Announcing AutoEmulate v1.0: a tool for accelerating large-scale simulations
Open-source ML emulation tooling from the Turing Institute may interest CSIRO and research-adjacent APS agencies using large-scale simulation.
Key points
- The Alan Turing Institute has released AutoEmulate v1.0, an open-source tool for automating creation of simulation emulators.
- Emulators replace expensive large-scale simulations with fast ML surrogates - relevant to scientific and policy modelling use cases.

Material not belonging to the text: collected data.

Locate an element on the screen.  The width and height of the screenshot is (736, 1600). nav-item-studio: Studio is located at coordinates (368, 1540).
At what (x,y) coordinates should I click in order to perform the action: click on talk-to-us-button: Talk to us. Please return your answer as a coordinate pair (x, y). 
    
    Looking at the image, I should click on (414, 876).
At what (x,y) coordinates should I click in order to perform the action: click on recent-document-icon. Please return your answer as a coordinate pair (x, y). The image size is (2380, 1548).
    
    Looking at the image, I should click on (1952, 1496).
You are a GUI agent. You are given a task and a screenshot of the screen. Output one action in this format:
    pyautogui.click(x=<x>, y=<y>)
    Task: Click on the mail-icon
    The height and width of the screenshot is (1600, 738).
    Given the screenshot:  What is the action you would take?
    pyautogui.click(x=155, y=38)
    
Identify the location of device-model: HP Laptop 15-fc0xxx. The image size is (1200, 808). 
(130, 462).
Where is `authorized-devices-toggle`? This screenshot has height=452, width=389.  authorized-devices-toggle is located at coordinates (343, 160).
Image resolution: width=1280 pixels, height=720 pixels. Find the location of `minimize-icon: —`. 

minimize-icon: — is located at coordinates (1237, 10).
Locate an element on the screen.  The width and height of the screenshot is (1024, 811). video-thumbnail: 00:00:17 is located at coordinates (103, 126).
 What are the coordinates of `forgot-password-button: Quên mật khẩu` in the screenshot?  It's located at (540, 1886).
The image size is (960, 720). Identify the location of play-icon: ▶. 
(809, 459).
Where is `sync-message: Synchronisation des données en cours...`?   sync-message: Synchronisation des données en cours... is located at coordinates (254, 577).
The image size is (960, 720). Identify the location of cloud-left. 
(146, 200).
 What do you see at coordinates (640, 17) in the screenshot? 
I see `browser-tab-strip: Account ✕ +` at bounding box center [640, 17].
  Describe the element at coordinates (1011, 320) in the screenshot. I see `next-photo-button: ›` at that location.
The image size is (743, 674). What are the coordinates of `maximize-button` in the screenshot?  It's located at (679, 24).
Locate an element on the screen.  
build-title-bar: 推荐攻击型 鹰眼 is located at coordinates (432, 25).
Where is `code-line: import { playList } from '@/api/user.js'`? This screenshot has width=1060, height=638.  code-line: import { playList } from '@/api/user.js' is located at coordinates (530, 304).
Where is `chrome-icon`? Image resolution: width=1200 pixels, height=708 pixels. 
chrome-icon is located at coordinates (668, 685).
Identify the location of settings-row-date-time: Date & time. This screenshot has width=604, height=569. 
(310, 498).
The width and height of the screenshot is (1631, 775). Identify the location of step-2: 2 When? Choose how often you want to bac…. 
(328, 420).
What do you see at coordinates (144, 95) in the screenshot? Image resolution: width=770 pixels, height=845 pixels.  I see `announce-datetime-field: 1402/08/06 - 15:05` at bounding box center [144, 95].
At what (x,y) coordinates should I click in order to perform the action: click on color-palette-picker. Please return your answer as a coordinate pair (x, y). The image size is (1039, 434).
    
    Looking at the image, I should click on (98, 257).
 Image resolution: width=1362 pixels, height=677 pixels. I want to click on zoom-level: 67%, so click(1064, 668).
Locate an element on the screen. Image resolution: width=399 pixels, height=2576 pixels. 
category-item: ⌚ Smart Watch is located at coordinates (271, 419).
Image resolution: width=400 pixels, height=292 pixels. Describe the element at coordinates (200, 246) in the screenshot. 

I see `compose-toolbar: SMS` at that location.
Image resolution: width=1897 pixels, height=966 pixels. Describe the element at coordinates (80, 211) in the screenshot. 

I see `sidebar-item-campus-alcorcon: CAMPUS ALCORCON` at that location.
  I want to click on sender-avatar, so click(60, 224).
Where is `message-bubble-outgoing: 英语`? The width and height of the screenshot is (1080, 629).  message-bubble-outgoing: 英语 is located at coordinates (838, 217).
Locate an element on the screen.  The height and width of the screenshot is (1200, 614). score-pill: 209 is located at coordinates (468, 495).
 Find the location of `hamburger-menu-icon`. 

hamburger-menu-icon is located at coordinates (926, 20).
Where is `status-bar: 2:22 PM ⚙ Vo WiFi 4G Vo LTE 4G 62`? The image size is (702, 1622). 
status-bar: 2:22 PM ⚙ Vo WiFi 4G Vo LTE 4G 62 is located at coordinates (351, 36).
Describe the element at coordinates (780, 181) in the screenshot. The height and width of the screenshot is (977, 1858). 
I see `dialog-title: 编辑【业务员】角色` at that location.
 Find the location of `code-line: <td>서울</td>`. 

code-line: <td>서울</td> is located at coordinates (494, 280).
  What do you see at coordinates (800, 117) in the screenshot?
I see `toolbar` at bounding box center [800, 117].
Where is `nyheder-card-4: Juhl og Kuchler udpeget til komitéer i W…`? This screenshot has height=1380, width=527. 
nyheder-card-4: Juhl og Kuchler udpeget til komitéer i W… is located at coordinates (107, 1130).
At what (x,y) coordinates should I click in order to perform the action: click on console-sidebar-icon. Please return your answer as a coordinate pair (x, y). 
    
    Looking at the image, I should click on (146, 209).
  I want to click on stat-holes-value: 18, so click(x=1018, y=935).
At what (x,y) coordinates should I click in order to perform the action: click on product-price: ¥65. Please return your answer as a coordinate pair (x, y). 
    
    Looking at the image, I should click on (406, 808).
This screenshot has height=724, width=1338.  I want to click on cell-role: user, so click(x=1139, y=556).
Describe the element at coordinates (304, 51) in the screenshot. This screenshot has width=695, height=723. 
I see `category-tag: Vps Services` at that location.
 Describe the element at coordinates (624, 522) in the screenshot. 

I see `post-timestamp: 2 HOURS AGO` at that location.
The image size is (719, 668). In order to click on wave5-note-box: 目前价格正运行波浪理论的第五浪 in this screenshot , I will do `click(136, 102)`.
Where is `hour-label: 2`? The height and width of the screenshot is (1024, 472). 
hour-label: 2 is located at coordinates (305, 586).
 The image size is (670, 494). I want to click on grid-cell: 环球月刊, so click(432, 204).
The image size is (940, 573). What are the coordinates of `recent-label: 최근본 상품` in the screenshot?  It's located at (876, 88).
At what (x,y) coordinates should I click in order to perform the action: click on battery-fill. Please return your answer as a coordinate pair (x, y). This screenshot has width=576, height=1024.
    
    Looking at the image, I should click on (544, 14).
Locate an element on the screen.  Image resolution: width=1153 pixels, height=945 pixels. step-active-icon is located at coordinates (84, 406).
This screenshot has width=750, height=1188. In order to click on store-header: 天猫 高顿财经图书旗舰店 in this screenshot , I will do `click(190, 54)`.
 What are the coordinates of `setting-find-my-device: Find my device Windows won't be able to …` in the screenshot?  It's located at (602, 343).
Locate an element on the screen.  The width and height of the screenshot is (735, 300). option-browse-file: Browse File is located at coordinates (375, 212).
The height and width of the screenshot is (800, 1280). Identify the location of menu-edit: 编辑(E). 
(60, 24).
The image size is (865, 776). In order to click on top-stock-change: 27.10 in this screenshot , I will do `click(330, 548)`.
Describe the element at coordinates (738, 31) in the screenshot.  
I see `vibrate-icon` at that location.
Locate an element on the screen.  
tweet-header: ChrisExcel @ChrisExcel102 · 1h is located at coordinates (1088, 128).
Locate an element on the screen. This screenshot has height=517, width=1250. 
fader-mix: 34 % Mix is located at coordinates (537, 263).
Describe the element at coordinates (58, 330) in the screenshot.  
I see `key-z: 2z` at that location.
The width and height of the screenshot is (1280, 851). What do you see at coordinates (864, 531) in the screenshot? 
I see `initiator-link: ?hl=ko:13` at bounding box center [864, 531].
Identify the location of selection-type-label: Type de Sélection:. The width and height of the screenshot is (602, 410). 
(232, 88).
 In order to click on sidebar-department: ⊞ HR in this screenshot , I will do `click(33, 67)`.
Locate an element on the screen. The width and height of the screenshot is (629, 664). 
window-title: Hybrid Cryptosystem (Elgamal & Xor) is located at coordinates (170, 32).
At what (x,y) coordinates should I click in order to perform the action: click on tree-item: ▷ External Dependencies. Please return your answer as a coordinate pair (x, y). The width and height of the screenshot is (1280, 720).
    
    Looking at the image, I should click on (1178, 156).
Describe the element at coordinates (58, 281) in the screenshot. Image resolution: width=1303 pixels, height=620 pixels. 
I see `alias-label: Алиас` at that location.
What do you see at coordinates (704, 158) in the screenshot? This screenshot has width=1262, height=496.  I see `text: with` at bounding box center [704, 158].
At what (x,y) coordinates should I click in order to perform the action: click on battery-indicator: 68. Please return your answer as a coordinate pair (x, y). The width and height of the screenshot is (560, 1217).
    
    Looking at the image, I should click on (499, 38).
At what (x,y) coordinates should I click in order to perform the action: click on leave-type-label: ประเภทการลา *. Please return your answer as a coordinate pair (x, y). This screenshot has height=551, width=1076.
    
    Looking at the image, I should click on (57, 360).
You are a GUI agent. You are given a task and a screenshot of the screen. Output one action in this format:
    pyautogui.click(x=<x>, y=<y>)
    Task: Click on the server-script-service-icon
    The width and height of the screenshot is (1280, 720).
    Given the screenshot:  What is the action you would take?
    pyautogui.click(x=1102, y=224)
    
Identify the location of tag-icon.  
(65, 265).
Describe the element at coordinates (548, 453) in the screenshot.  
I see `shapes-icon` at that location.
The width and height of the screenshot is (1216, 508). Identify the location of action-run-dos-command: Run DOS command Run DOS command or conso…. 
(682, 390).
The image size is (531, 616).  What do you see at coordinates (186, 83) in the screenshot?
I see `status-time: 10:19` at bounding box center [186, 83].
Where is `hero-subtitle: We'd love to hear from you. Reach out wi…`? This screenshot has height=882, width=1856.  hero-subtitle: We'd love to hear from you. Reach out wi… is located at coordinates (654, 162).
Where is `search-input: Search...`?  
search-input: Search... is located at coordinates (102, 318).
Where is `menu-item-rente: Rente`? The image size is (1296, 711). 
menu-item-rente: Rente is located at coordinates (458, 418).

- Limited direct relevance to APS AI governance or policy work; more applicable to research-intensive agencies.
Summary
The Alan Turing Institute has released AutoEmulate v1.0, an open-source Python package that automates the construction of machine learning emulators for large-scale simulations. Emulators act as fast, accurate surrogates for computationally expensive simulation models, reducing the time and cost of running repeated simulation experiments. The tool targets scientific and engineering workflows where high-fidelity simulations are a bottleneck. Relevance to core APS AI governance and policy work is limited, though agencies with computational modelling functions may find it worth monitoring.
Implications for Australian agencies
- Monitor Research-intensive APS agencies such as CSIRO or Bureau of Meteorology may want to monitor AutoEmulate for applicability to their simulation-heavy workflows.
Implications are AI-generated. Starting points, not advice.
"Announcing AutoEmulate v1.0: a tool for accelerating large-scale simulations" Source: Alan Turing Institute – Blog Published: 31 July 2025 URL: https://www.turing.ac.uk/blog/announcing-autoemulate-v1 The Alan Turing Institute has released AutoEmulate v1.0, an open-source Python package that automates the construction of machine learning emulators for large-scale simulations. Emulators act as fast, accurate surrogates for computationally expensive simulation models, reducing the time and cost of running repeated simulation experiments. The tool targets scientific and engineering workflows where high-fidelity simulations are a bottleneck. Relevance to core APS AI governance and policy work is limited, though agencies with computational modelling functions may find it worth monitoring. Implications for Australian agencies: - [Monitor] Research-intensive APS agencies such as CSIRO or Bureau of Meteorology may want to monitor AutoEmulate for applicability to their simulation-heavy workflows. Retrieved from SIMS, 18 May 2026.